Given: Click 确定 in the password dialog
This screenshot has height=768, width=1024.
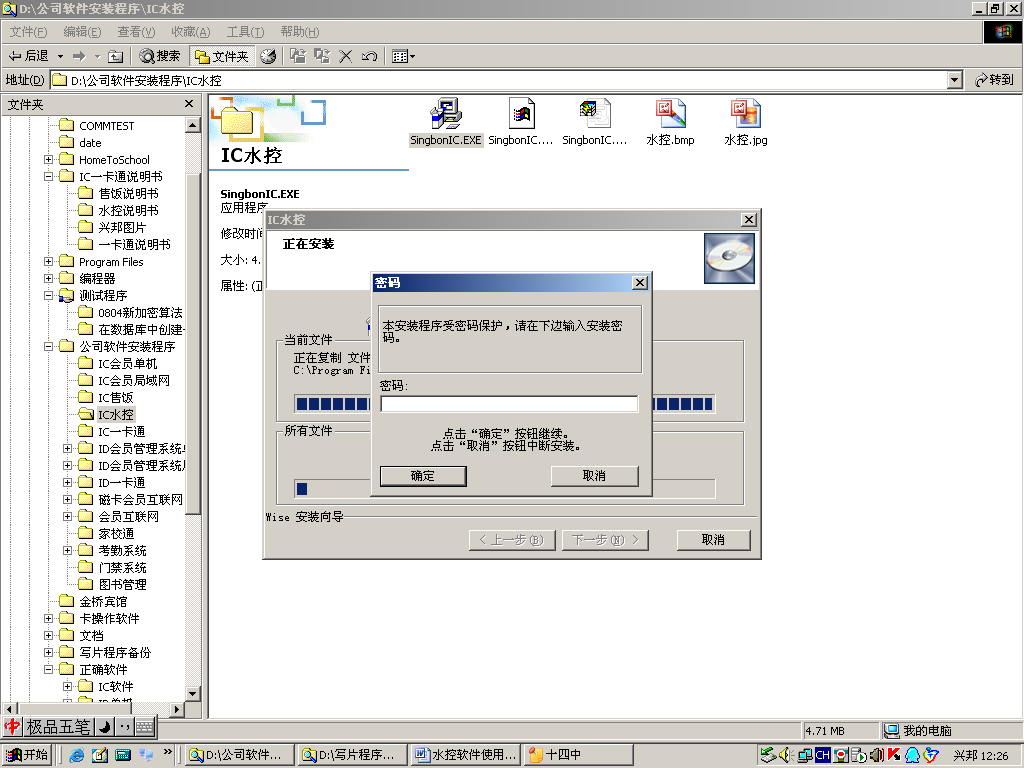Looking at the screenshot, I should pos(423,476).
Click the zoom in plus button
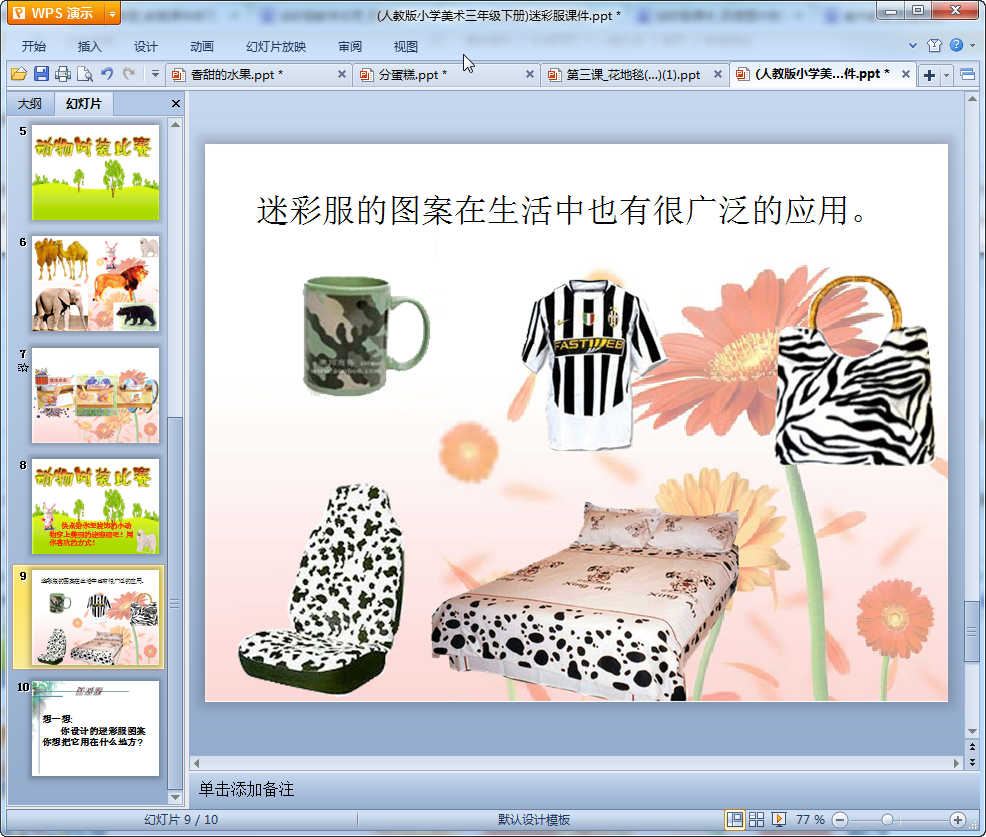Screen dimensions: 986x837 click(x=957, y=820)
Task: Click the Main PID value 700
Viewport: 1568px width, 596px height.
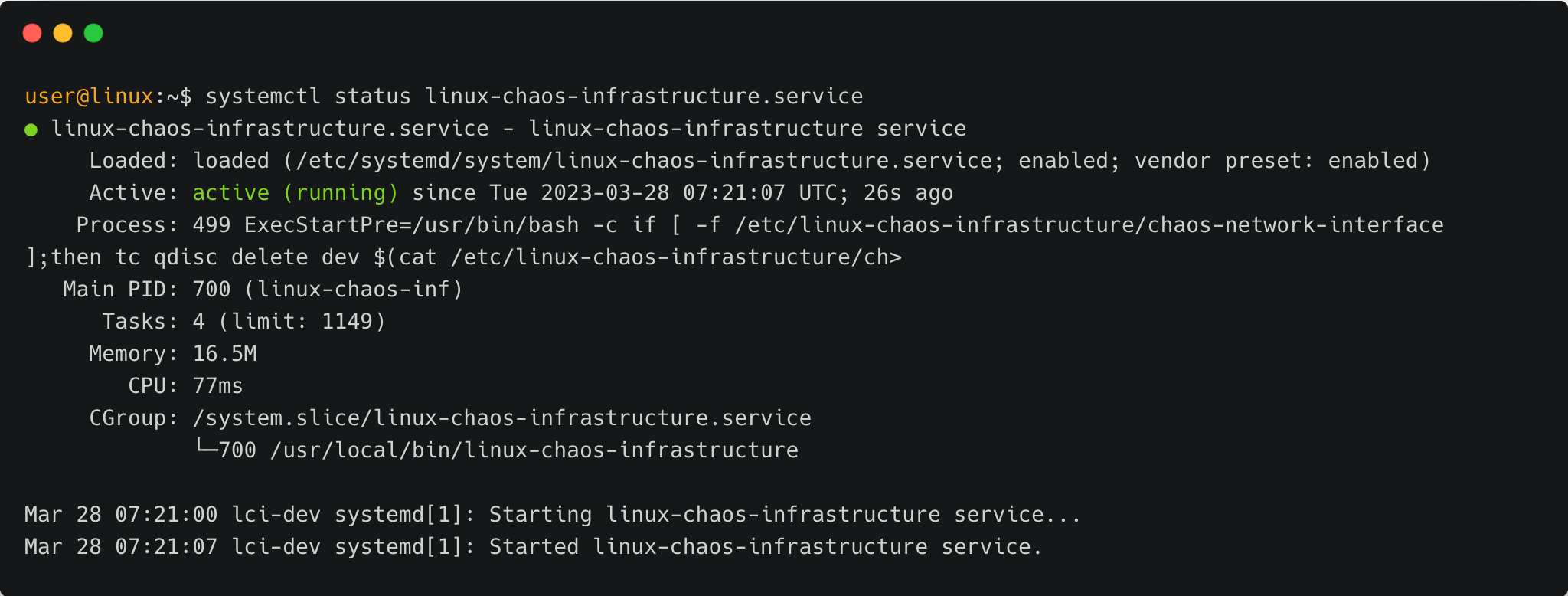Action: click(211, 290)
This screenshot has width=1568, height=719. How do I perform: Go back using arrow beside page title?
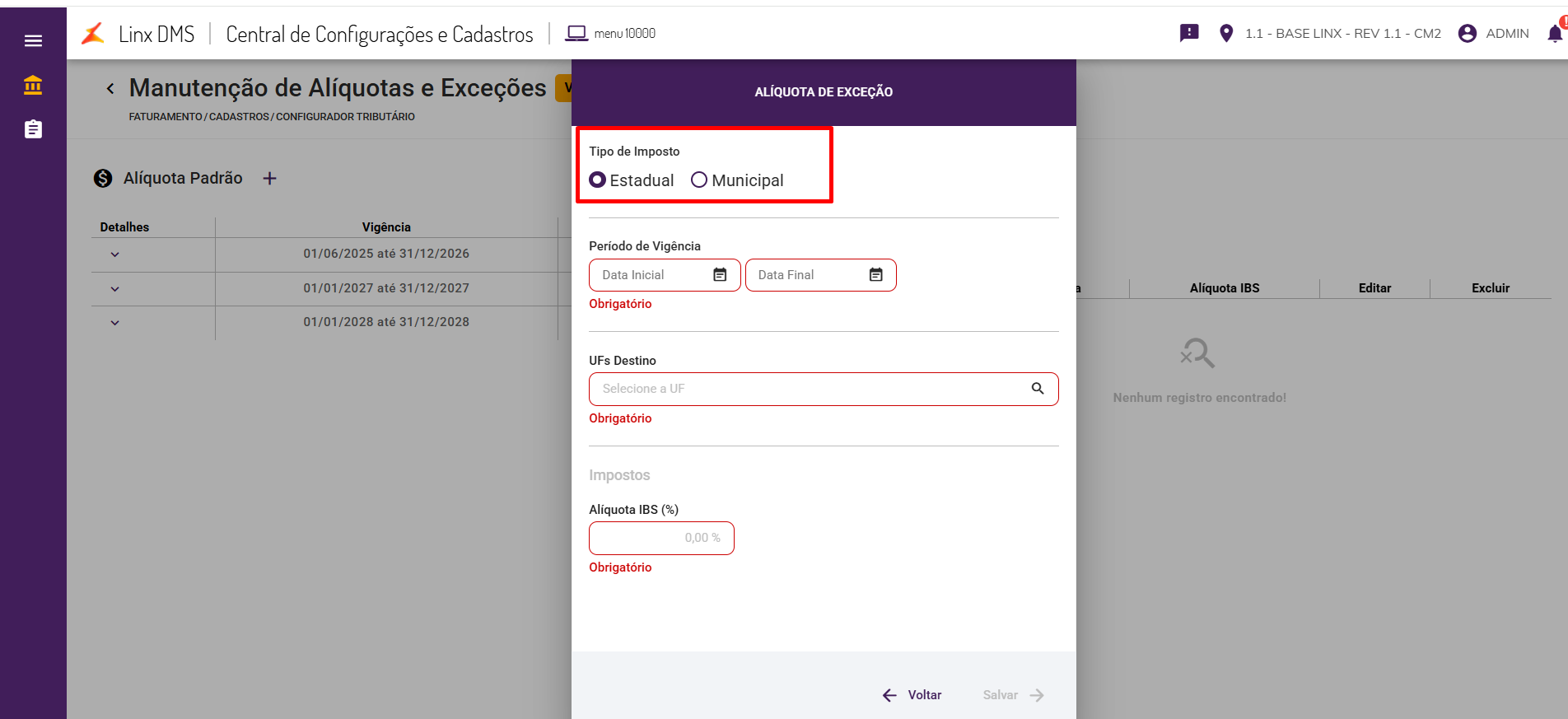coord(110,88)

**WHAT YOU ARE ASKED TO DO:**
With pictures excluded, the data must be transcribed in full and to the letter.

**ANSWER BELOW:**
Given: Click 确定 in the password dialog
This screenshot has height=768, width=1024.
Looking at the screenshot, I should pos(423,476).
Click the zoom in plus button
Screen dimensions: 986x837 click(x=957, y=820)
Task: Click the Main PID value 700
Viewport: 1568px width, 596px height.
Action: click(211, 290)
This screenshot has width=1568, height=719. How do I perform: Go back using arrow beside page title?
coord(110,88)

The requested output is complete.